Peritos de Gladstone revelam porque é que pessoas que vivem em grandes altitudes têm menor probabilidade de ter diabetes
Uma descoberta científica revela como a altitude transforma os glóbulos vermelhos em guardiões inesperados do açúcar no sangue, abrindo caminho a uma terapêutica sem precedentes no tratamento da diabetes.

Durante décadas, os epidemiologistas detetaram um padrão interessante: as populações que vivem em grandes altitudes têm taxas mais baixas de diabetes tipo 2 do que as que vivem ao nível do mar. No entanto, a explicação fisiológica por detrás desta aparente vantagem permanecia um mistério.
Uma equipa de investigadores dos Gladstone Institutes afirma agora ter desvendado este mistério fisiológico. Segundo um estudo publicado na revista Cell Metabolism, os glóbulos vermelhos agem como esponjas de glicose quando o corpo está em condições de baixa oxigenação (hipóxia).
Por outras palavras, o risco de desenvolver diabetes é menor uma vez que num ambiente de hipóxia, os glóbulos vermelhos absorvem grandes quantidades de açúcar do sangue e reduzem os níveis de glicose.
A resolução de um longo enigma que redefine o papel metabólico dos glóbulos vermelhos
Isha Jain, uma das investigadoras principais do estudo e professora de bioquímica na Universidade da Califórnia, em São Francisco, descreve a descoberta como a “revelação de um compartimento oculto do metabolismo da glucose”. Durante anos, a comunidade científica tinha ignorado esta função inesperada.
Ao recorrerem a técnicas avançadas de imagiologia metabólica os cientistas descobriram que os glóbulos vermelhos eram, na verdade, o “sumidouro” de glicose em falta.
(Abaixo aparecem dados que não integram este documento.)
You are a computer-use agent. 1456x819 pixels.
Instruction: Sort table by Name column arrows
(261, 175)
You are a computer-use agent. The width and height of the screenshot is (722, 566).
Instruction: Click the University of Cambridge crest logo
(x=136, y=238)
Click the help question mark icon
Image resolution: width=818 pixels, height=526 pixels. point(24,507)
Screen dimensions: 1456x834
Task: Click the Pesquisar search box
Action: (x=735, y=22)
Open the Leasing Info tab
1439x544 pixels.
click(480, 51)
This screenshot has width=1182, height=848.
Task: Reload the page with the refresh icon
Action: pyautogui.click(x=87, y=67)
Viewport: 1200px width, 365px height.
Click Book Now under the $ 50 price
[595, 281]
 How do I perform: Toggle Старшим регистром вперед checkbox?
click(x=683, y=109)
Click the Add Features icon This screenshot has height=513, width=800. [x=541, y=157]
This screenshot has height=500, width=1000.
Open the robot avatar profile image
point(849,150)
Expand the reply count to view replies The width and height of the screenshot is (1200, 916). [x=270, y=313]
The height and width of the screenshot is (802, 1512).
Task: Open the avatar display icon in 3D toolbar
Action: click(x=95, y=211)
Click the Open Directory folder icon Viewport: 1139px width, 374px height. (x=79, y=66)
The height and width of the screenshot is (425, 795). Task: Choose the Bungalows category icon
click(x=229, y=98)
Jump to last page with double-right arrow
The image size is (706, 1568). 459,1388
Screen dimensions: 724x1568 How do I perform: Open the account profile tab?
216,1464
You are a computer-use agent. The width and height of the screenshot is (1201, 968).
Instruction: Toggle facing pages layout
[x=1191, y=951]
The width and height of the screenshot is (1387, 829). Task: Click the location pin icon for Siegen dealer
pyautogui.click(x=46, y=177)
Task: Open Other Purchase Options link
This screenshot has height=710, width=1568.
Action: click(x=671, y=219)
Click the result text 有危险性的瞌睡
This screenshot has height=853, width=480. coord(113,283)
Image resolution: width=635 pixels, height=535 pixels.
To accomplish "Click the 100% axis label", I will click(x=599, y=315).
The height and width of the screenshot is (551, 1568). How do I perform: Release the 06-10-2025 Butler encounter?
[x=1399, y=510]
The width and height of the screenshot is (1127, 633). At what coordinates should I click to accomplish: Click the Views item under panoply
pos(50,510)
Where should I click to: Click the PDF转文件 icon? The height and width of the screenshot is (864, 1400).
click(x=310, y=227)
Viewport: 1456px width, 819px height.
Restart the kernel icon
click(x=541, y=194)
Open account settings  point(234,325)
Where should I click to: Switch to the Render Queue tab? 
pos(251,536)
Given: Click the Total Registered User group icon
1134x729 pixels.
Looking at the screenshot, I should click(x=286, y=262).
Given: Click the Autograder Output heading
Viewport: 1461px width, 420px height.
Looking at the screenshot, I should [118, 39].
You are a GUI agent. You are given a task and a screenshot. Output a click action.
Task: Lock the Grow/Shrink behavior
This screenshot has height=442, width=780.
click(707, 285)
Em condições de hipóxia a produção destas células aumentou, e além disso, cada célula aumentou o seu consumo de açúcar. Este processo foi confirmado em modelos murinos, onde se verificou que os glóbulos vermelhos consumiam significativamente mais glicose em ambientes pobres em oxigénio.

A nível molecular, a explicação é igualmente fascinante. Em colaboração com especialistas da Universidade do Colorado e da Universidade de Maryland, a equipa conseguiu demonstrar que quando o oxigénio é escasso, o organismo otimiza a sua distribuição, utilizando a glicose como combustível estratégico.
Benefícios persistentes e via aberta para uma terapêutica sem precedentes
O que ainda surpreendeu mais os cientistas foi o facto de os benefícios metabólicos terem persistido semanas, e até mesmo meses, após os animais terem regressado aos níveis normais de oxigénio, o que é revelador de uma marca duradoura no metabolismo.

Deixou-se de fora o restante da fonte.